• _Instruções do exercício_: Pode reescrever todos os dados abaixo, trocando "icon" por "button" sem alterar mais nada e sem incluir as imagens?

═════ Dados fornecidos ═════

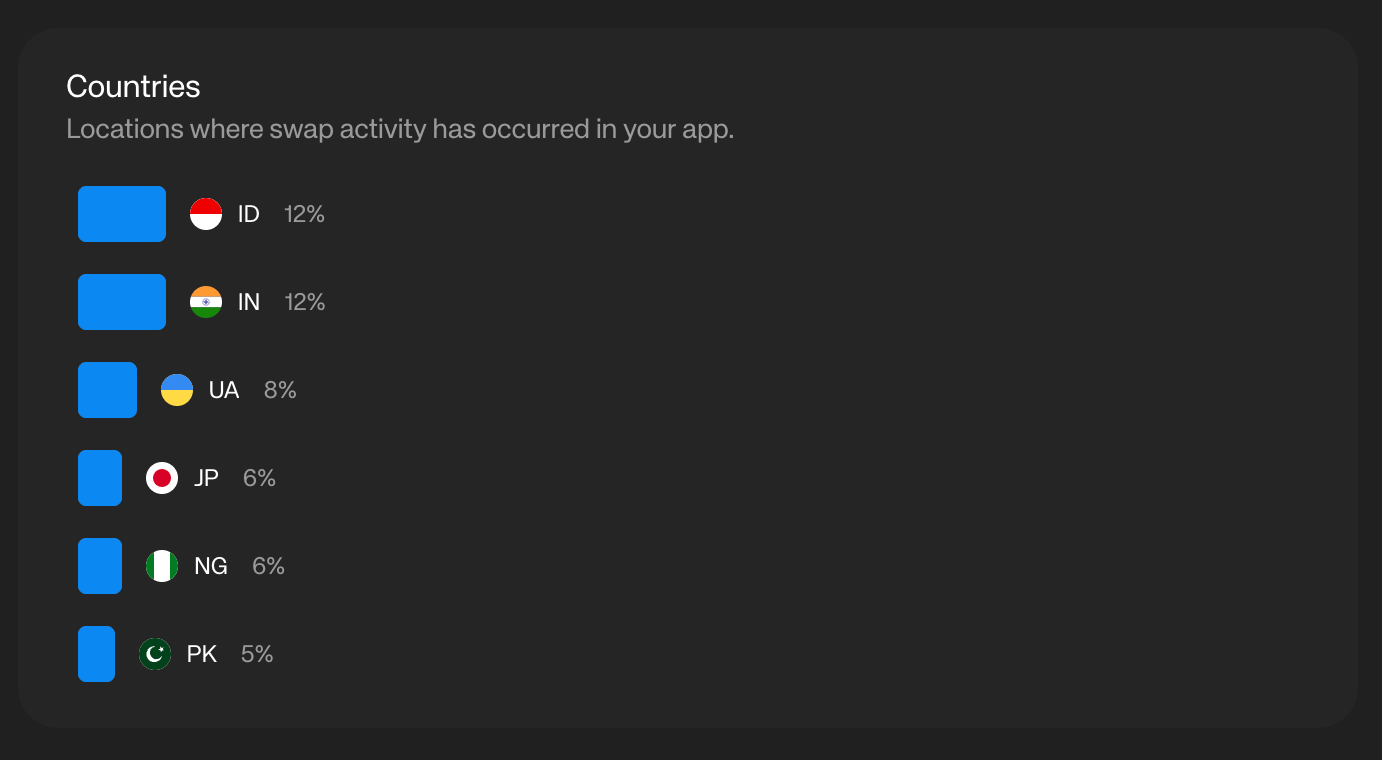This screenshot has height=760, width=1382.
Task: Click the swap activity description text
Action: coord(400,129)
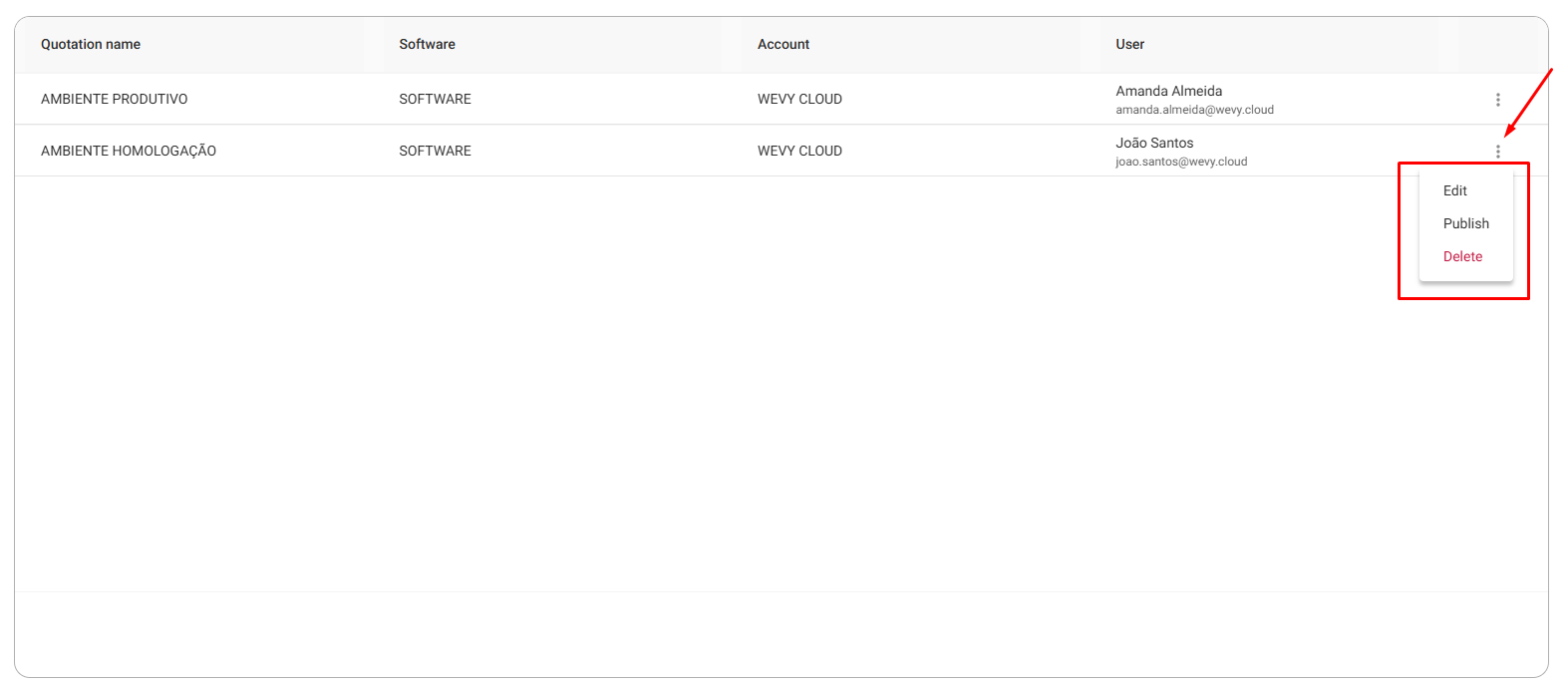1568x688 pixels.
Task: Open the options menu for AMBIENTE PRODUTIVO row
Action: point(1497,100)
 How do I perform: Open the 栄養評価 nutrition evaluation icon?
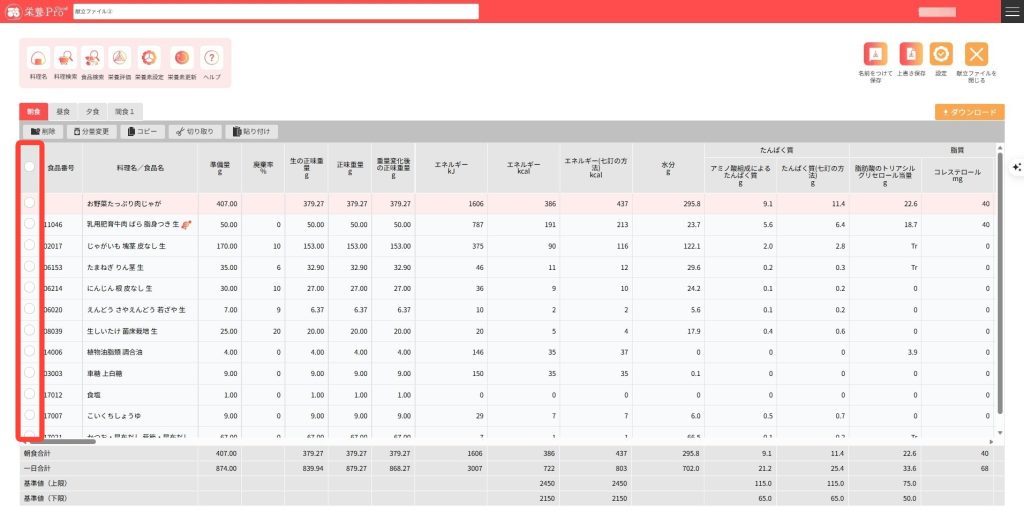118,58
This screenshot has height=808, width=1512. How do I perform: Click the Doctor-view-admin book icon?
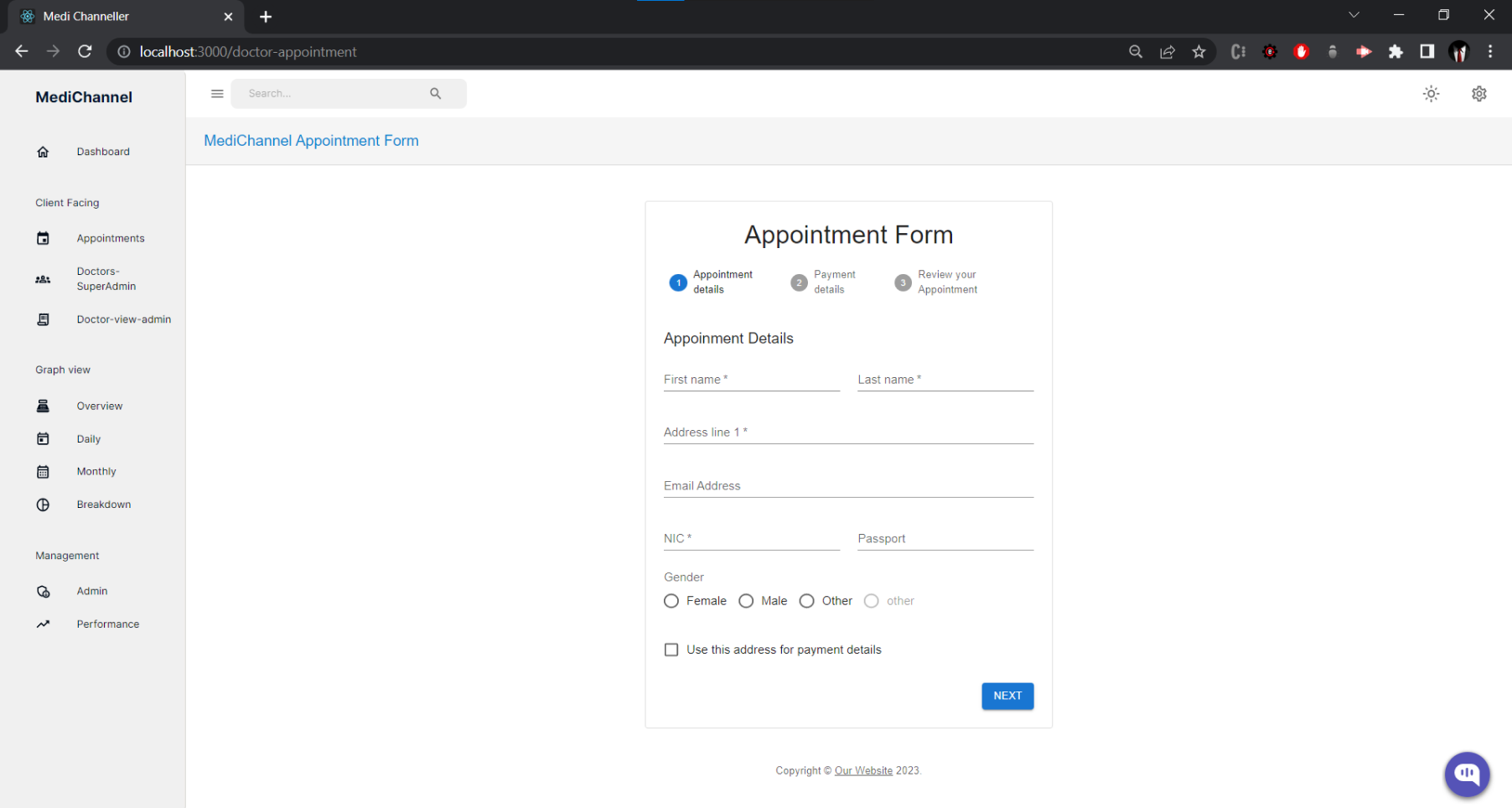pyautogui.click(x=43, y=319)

═════

• _Resposta escrita_:
This screenshot has height=760, width=1382.
Task: Click the swap activity description text
Action: coord(400,129)
1568x688 pixels.
Task: Open the options menu for AMBIENTE PRODUTIVO row
Action: point(1497,100)
 How do I perform: Open the 栄養評価 nutrition evaluation button?
118,58
This screenshot has height=808, width=1512. How do I perform: Click the Doctor-view-admin book button?
pyautogui.click(x=43, y=319)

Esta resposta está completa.